DIUx also released three additional projects currently being evaluated. This includes:
- DIUx will invest in one or more multi-factor authentication technologies to prototype solutions to the problem of device-agnostic agility and strong identification and authentication even when credentials are lost.
- DoD is seeking software solutions for a deployable cyber incident response tool kit that offers capabilities of discovery, identification, containment, eradication, recovery, information sharing, and capturing lessons learned. This evaluation is set to nest within a larger hardware and infrastructure evaluation being conducted by U.S. Cyber Command in FY 2017.

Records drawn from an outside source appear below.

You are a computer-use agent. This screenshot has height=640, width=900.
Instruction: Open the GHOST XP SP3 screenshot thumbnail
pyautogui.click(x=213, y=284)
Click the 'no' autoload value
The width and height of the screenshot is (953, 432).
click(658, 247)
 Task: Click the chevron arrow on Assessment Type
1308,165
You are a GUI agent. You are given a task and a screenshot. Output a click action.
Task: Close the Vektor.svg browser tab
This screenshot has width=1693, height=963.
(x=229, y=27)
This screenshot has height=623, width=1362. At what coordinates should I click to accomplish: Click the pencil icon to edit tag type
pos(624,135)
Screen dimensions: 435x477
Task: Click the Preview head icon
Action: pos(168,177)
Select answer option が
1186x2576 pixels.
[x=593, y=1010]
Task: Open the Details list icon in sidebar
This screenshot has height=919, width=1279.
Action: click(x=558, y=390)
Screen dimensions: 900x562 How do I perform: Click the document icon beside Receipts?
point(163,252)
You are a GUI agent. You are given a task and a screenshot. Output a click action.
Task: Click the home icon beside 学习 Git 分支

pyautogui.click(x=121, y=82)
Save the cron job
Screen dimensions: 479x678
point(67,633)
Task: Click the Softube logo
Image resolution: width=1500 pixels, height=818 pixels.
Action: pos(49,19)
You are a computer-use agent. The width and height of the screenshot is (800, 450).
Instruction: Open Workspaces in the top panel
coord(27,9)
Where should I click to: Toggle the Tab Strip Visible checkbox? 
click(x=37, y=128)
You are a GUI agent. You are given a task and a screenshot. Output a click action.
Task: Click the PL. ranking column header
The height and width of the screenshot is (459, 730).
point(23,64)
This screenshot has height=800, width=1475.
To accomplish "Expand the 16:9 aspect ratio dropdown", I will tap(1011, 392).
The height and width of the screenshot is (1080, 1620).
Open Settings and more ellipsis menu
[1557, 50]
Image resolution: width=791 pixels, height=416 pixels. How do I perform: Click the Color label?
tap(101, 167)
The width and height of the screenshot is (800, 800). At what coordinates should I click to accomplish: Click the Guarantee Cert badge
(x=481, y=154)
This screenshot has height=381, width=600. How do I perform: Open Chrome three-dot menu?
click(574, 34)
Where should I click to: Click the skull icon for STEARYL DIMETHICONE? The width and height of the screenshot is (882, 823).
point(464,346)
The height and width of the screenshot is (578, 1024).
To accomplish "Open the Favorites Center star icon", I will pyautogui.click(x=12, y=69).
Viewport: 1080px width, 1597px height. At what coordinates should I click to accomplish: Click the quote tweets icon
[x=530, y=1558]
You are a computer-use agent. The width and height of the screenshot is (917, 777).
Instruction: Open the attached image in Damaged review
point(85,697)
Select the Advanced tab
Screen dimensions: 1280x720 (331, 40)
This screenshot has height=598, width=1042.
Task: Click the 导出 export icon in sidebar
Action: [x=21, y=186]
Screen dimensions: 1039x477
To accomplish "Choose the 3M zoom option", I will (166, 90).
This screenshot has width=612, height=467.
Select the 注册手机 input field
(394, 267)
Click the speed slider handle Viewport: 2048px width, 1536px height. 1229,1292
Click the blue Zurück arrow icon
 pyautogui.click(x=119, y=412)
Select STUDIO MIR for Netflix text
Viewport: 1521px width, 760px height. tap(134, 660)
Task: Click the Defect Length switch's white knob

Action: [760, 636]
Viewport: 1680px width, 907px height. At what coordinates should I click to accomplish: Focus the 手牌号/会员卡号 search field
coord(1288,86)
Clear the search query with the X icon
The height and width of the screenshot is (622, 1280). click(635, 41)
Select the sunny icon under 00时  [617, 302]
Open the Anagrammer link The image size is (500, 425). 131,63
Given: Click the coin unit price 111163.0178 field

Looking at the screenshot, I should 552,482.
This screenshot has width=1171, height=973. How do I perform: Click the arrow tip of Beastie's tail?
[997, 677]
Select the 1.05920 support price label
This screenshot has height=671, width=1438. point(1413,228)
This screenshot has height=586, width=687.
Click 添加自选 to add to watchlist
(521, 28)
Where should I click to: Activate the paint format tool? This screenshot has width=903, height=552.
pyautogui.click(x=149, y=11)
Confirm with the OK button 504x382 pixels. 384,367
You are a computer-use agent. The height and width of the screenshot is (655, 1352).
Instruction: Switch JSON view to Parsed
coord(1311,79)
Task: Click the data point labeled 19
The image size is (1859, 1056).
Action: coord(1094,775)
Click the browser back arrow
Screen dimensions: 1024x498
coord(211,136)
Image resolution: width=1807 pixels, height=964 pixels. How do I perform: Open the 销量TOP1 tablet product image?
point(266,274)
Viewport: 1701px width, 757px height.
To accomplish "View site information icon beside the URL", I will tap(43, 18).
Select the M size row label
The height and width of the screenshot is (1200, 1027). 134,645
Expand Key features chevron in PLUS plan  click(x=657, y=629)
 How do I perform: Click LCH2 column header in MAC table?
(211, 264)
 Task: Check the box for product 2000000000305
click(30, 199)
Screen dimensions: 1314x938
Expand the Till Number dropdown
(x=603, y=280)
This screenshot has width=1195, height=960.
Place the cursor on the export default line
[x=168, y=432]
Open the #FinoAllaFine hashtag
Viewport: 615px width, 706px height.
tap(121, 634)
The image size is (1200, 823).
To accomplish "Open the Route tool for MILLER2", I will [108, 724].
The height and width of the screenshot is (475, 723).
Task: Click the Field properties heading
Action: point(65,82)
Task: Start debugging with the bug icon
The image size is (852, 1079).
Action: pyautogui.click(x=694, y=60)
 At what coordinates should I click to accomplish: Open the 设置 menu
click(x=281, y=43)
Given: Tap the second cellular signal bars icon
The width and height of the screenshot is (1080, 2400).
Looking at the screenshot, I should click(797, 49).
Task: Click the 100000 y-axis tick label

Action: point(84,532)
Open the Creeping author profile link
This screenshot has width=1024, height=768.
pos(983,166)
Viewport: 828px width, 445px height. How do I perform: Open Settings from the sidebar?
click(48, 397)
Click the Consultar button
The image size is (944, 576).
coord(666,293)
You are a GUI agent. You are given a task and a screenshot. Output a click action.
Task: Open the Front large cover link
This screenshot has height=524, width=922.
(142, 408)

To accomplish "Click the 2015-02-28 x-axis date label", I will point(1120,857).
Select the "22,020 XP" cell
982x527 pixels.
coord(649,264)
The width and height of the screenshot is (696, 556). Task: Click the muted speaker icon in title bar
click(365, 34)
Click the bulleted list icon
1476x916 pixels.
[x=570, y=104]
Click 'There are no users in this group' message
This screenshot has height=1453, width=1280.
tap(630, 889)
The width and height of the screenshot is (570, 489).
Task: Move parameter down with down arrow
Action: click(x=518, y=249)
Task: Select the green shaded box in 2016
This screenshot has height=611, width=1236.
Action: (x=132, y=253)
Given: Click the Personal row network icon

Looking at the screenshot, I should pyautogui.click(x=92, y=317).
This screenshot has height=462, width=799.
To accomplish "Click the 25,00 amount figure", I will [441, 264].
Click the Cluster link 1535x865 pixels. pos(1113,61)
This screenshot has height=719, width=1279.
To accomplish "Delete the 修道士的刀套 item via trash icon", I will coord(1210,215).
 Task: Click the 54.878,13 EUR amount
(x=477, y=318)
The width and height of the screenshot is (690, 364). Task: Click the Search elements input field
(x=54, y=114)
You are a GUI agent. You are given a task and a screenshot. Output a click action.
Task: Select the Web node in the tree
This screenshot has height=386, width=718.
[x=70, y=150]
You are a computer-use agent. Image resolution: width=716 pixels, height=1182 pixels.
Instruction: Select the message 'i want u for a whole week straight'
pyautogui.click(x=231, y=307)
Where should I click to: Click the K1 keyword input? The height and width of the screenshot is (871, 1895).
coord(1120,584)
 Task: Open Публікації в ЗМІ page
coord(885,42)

- DoD is also considering leveraging commercial-based micro-satellite technology capable of observing during the day, night, and all-weather conditions. This capability would include using synthetic aperture radar satellite technology to complement existing capabilities and the resulting imagery would be ingested into a cloud-based computing architecture for later machine learning and object detection analysis.